═════ TEXT PASSAGE

Annual report pursuant to Section 13 and 15(d)

Summary of Significant Accounting Policies

Summary of Significant Accounting Policies
12 Months Ended
Dec. 31, 2012
Summary of Significant Accounting Policies [Abstract]  
Summary of Significant Accounting Policies

2.            Summary of Significant Accounting Policies

a)  Cash and Cash Equivalents

Cash and cash equivalents include cash on hand and short‑term investments purchased with remaining maturities of three months or less at acquisition.

b)  Marketable Securities

Marketable securities are considered “available-for-sale” in accordance with Financial Statement Accounting Board (“FASB”) Accounting Standard Codification (“ASC”) 320, “Debt and Equity Securities”, and thus are reported at fair value in our accompanying balance sheet, with unrealized gains and losses excluded from earnings and reported as a separate component of stockholders’ equity.  Realized gains and losses are accounted for on the basis of specific identification and are included in other income or expense in the statement of operations.  The Company classifies such investments as current on the balance sheet as the investments are readily marketable and available for use in our current operations.

══════════
═════ DATA SECTION

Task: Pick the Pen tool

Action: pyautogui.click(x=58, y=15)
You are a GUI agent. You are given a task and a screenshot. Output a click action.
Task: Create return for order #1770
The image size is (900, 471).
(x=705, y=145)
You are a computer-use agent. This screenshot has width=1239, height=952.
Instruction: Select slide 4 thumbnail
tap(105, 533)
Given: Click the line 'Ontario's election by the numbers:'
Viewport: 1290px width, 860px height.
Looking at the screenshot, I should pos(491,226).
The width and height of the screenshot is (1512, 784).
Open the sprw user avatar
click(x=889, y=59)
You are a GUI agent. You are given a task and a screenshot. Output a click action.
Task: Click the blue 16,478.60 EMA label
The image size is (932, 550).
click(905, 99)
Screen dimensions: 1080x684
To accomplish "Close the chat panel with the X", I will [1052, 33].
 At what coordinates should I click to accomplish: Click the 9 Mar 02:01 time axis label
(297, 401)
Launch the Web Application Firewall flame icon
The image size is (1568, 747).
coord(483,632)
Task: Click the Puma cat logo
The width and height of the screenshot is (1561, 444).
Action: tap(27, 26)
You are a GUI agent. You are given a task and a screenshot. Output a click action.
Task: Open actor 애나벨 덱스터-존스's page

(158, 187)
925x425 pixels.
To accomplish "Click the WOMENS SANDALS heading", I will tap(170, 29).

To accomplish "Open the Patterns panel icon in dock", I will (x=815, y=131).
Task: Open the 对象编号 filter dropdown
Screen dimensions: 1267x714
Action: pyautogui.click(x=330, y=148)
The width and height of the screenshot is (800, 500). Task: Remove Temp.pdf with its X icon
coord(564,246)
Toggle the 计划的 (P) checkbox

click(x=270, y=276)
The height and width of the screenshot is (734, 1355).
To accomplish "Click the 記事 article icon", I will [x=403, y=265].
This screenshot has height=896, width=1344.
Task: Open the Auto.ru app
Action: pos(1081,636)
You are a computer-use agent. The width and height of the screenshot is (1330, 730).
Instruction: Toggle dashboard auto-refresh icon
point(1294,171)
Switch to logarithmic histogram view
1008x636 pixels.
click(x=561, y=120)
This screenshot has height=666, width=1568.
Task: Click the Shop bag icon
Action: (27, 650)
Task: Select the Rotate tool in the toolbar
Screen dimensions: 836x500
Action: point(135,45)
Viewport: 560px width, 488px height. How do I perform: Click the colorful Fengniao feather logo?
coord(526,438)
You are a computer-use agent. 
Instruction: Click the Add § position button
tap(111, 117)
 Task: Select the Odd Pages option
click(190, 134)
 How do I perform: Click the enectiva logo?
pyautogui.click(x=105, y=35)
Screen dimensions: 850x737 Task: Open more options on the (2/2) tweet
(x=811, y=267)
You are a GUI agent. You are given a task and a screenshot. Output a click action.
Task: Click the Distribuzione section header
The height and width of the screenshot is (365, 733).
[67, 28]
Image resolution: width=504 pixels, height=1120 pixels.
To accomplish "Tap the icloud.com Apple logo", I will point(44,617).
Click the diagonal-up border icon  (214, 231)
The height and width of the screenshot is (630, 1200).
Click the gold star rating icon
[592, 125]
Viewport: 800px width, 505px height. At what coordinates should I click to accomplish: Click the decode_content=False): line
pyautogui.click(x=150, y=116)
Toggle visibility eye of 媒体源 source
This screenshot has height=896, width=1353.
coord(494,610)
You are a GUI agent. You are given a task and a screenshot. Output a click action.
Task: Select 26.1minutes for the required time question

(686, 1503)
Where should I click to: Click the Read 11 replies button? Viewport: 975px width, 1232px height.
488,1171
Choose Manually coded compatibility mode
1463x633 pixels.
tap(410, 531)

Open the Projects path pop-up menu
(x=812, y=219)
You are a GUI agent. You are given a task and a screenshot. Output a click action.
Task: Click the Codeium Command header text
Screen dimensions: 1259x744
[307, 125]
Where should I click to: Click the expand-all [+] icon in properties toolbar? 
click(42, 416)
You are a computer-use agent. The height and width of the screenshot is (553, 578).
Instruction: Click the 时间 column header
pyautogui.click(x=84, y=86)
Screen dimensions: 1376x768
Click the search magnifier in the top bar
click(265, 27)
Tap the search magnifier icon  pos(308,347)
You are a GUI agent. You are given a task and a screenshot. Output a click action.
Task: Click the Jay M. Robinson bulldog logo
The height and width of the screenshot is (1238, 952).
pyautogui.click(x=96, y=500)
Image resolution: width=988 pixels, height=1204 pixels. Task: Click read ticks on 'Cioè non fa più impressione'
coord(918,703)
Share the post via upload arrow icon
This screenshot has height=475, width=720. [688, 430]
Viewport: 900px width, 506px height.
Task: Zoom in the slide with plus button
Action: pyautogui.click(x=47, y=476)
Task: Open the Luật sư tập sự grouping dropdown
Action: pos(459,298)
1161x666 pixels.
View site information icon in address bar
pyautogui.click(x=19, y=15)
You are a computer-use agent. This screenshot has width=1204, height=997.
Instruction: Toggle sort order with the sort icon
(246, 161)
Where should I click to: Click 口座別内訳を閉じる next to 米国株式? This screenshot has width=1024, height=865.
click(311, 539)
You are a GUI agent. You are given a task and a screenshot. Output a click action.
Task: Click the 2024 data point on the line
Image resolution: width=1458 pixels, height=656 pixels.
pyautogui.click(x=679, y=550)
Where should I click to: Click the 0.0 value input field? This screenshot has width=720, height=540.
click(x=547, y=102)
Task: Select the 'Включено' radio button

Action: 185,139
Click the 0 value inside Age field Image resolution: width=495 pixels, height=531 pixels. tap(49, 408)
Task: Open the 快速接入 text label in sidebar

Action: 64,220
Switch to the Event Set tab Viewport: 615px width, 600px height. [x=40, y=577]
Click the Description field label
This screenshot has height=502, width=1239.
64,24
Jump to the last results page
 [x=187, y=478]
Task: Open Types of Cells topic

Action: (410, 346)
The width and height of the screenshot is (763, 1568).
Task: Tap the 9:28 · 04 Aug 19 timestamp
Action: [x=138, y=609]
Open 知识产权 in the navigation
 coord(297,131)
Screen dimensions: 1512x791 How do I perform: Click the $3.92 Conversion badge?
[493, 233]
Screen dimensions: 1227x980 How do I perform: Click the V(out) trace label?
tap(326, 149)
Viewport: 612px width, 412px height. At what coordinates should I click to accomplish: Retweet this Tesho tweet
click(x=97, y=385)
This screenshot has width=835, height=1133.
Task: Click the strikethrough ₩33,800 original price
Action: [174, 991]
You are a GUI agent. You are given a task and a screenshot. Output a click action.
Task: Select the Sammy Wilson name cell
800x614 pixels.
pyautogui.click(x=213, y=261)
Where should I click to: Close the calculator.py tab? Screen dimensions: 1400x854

══════════

*INSTRUCTIONS TO FOLLOW*
Copy out the full accounting policies text that appears above the records, word for word, from its first line to its last.

*YOUR SOLUTION*
Annual report pursuant to Section 13 and 15(d)

Summary of Significant Accounting Policies

Summary of Significant Accounting Policies
12 Months Ended
Dec. 31, 2012
Summary of Significant Accounting Policies [Abstract]  
Summary of Significant Accounting Policies

2.            Summary of Significant Accounting Policies

a)  Cash and Cash Equivalents

Cash and cash equivalents include cash on hand and short‑term investments purchased with remaining maturities of three months or less at acquisition.

b)  Marketable Securities

Marketable securities are considered “available-for-sale” in accordance with Financial Statement Accounting Board (“FASB”) Accounting Standard Codification (“ASC”) 320, “Debt and Equity Securities”, and thus are reported at fair value in our accompanying balance sheet, with unrealized gains and losses excluded from earnings and reported as a separate component of stockholders’ equity.  Realized gains and losses are accounted for on the basis of specific identification and are included in other income or expense in the statement of operations.  The Company classifies such investments as current on the balance sheet as the investments are readily marketable and available for use in our current operations.